そんな2人しか使用できないシステムであったが、今回の大型アップデートにて正式に実装されたようだ。
「あれか! でも、女神モードが使用できるのって俺とジルコちゃんくらいじゃないのか?」
「別に女神モードじゃなくてもいいんですわ! 今回のアプデで他のプレイヤーもトランススキルが使えるようになっていますわ! とは言っても、それ用のスキルが無いとお話にはなりませんけどね」
「それじゃあ電気のダンジョンに入れるプレイヤーはまだそんなにいなそうだな」
「そうでもありませんわ」
「どういう事だ?」
トランススキルを簡単に入手する方法があるというのだろうか?
「実はケモノタウンでトランススキルについてのチュートリアルを受けますと【イケイケモード】が手に入りますの。とは言っても効果自体は10秒間攻撃力を1.1倍するだけのものですので対人戦ではあまり役に立ちそうもありませんわ」
どうやら本当にチュートリアルのおまけのようだ。
対人戦所かボス戦でもあまり活躍の見込みが無さそうなスキルに思える。
「確かにあまり強くはないな。どっちにしろ、トランススキルを持っていれば入れるんだろ?」
「そうですわね。アルカさんでしたら心配は要らないかと。

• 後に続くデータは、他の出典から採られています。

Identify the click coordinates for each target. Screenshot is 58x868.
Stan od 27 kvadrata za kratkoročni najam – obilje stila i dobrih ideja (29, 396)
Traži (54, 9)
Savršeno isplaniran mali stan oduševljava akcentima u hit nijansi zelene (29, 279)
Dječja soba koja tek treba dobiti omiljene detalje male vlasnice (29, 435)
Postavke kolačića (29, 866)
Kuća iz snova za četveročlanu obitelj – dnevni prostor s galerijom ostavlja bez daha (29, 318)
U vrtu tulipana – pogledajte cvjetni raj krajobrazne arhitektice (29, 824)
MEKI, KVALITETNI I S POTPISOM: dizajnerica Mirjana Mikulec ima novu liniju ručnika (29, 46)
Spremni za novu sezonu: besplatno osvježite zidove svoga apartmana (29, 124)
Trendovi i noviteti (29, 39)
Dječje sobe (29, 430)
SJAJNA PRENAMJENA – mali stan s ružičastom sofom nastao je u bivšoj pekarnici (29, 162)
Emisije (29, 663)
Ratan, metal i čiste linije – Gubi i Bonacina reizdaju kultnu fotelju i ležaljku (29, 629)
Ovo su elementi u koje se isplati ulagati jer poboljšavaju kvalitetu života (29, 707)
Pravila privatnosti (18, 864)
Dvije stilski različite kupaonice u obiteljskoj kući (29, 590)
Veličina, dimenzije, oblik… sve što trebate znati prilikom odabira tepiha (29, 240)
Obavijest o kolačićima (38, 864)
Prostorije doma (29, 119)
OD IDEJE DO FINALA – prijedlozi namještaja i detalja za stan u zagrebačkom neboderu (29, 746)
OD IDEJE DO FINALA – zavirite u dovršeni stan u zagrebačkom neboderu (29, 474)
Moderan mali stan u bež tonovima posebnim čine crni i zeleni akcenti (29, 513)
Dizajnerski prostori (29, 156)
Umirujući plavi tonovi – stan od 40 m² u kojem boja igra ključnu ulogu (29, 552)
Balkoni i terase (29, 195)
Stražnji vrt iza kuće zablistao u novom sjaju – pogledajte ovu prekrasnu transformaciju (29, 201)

所で……」
ジルコはキメラに視線を向ける。
「確かキメラさんは変身するスキルを持っていましたわよね。あれに関しては仕様変更とか無いんですの?」
魔法少女に変身するスキル【マジカルチェンジ】の事を言っているのだろう。
「今の所は普通のスキルしか覚えていませんね。そもそも今回のアプデでトランススキルというものが実装された事自体知りませんでした」
「ふむふむ。仕様変更はありませんのね」
「はい。むしろ変に仕様変更されるよりはありがたいです」
トランススキルを使用する為のトランスゲージを溜めるには条件がある。
戦闘の度にトランスゲージを溜めていてはキメラの場合まともに戦闘ができなくなってしまうので、仕様変更となっていた場合かなりの弱体化を強いられていた事だろう。
「でもトランススキルですか……私も欲しいですね」
「チュートリアルを受けて来たらどうだ?」
「う~ん。折角なんでもうちょっと強そうなのが欲しいですね」
新要素についての話が一区切りつくと、ジルコは電気のダンジョンの場所をアルカに示す。
「あそこをああやってああ行きますと……」
「なるほど」
何やら雲の様子が良くない所に電気のダンジョンはあるらしい。
「でもそこの場所雷なってないか?」
「電気のダンジョンですからね。分かりやすくて丁度いいと思いますわ」
ジルコの言う通り、確かに丁度いい目印なのかもしれない。
「じゃあ、早速出発しましょう! ジルコさん、ありがとうございました!」
「いいって事ですわ! ご健闘を祈りますわ」
キメラはジルコにお礼を言った。
「俺からもありがとう。お互い頑張ろうぜ!」
「そうですわね。負けないでくださいよ?」
「ああ! クリアしてやるぜ!」
ジルコに別れを告げると、アルカはキメラとカノンを乗せて飛翔した。
「雷雲が凄いですね……」
飛翔しているので、このまま進むと雷雲に触れそうである。
「アルカ君。この辺りで下に降りようではないか」
「そうだな。ダメージを食らう危険性がある」
アルカは地面へと降りた。
そしてしばらく進むと……。
「ここが電気のダンジョンか」
電気のダンジョンの入口へと到着した。
しかし、ダンジョンの入り口には見えない壁があった。